═════ Text for analysis

NEW DELHI: States opposing borrowing plans mooted by the Centre for bridging their goods and services tax (GST) revenue gap are seeking alternative ways that could be discussed at the next meeting of the federal tax body, the GST Council.

At a virtual meeting with experts on Monday, senior ministers from West Bengal, Kerala, Chhattisgarh, Puducherry and Telangana sought ways to bridge the revenue gap in their GST receipts that are more agreeable than the two borrowing plans placed before them at the last meeting of the Council in August.

The states had also opposed the way the borrowing plans were placed before them at the 27 August meeting, saying they were not given advance copies of the agenda or of the attorney general’s opinion on the GST compensation issue.

The GST Council is expected to meet on 5 October to discuss ways of meeting states’ GST revenue gap, especially the two borrowing options offered to them. About 22 states have already opted for borrowings, which is enough for the Council to make a decision by vote, if not by consensus.

Kerala finance minister Thomas Isaac and West Bengal finance minister Amit Mitra have sought suggestions from academicians and experts which could form the basis for proposals before the Council. The conference was jointly held by the Gulati Institute of Finance and Taxation (GIFT) in Thiruvananthapuram and Centre for Research in Rural and Industrial Development (CRRID) in Chandigarh.

Former finance minister of J&K Haseeb Drabu said it needs to be recognised that there is a genuine loss of income and that some via media needs to be worked out. Drabu suggested that RBI has a lot of policy instruments to help states tide over the GST shortfall problem and could use them given the exceptional circumstances.

Isaac said finance ministers will hold a private meeting to discuss the strategy based on inputs from academics. He said the Centre has to accept that revenue protection granted to states under law cannot be diluted which was a pre-condition for dialogue with the union government. “GST compensation is a right that states will never give up,” Isaac said at the meeting, adding that the central government should arrange for payment of compensation to states rather than expecting them to borrow.

Once that premise is accepted and the two controversial borrowing plans that the dissenting states have rejected are withdrawn, there could be more discussions on resolving the practical problems, he said. Isaac also said that states should not be issued any ultimatum about accepting the proposals made by the Centre. “Do not think states will be frightened if somebody threatens that they will not get compensation till 2022,” he said.

“How GST compensation has to be calculated is given in the law and there is no distinction between Covid and non-Covid revenue loss. It is unconditional,” he said.

Amit Mitra said he was worried about the GST Council slipping towards majoritarianism as the agenda for the previous meeting or the Attorney General’s opinion was not circulated in advance, because of which an informed discussion could not take place. “This is what worries me. This is moving towards, I suspect, a mascular majoritarianism,” Mitra said. Mitra also said that the Central government can monetise debt, which states cannot.

Chhattisgarh chief minister Bhupesh Baghel who also holds the finance portfolio said forcing states to accept either of the two proposals discussed at the last Council meeting amounted to arm twisting.

“What is the point in attending a future GST Council meeting if it is a foregone conclusion that every decision is taken by majoritarian view…We see no point in continuing in the Council,” he said.

Chief minister of Puducherry V Narayanasami said consensus has suffered because of the brute majority that Bharatiya Janata Party enjoys.

══════════

→ **Problem description**: Reproduce word for word the part of the GST compensation article that begins at the words "The states had" and stops after the words "GST compensation issue.".

═════ Extracted information

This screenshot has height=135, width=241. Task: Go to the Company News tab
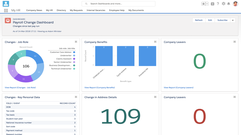34,10
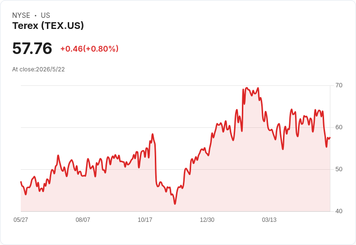Select the 12/30 date on x-axis
Viewport: 356px width, 245px height.
tap(207, 219)
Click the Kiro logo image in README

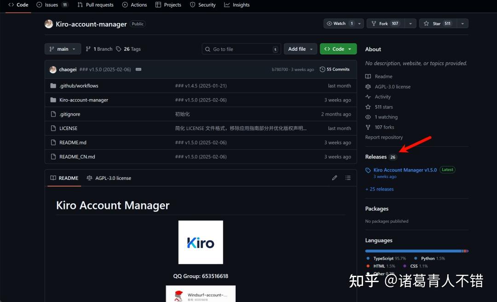201,242
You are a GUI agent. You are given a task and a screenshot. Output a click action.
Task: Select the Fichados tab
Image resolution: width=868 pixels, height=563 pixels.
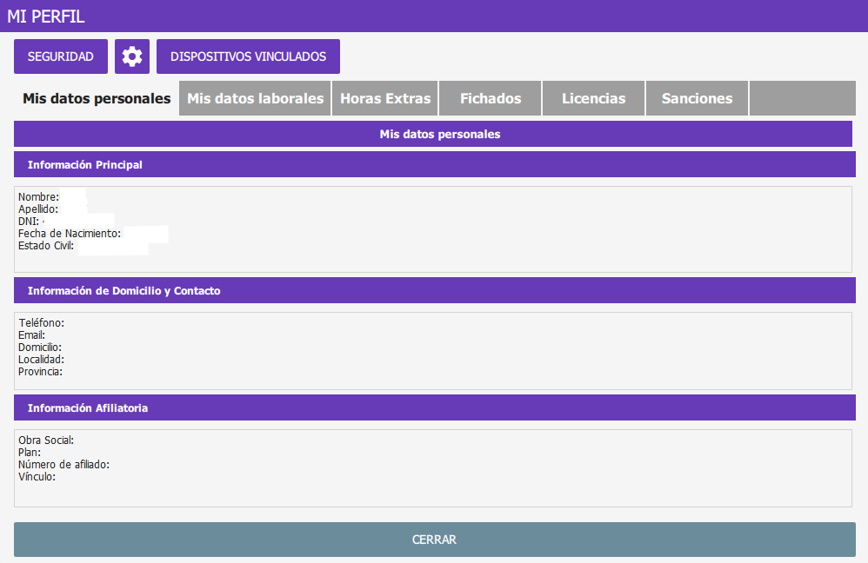click(x=490, y=98)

══════════

→ **Response area**:
The states had also opposed the way the borrowing plans were placed before them at the 27 August meeting, saying they were not given advance copies of the agenda or of the attorney general’s opinion on the GST compensation issue.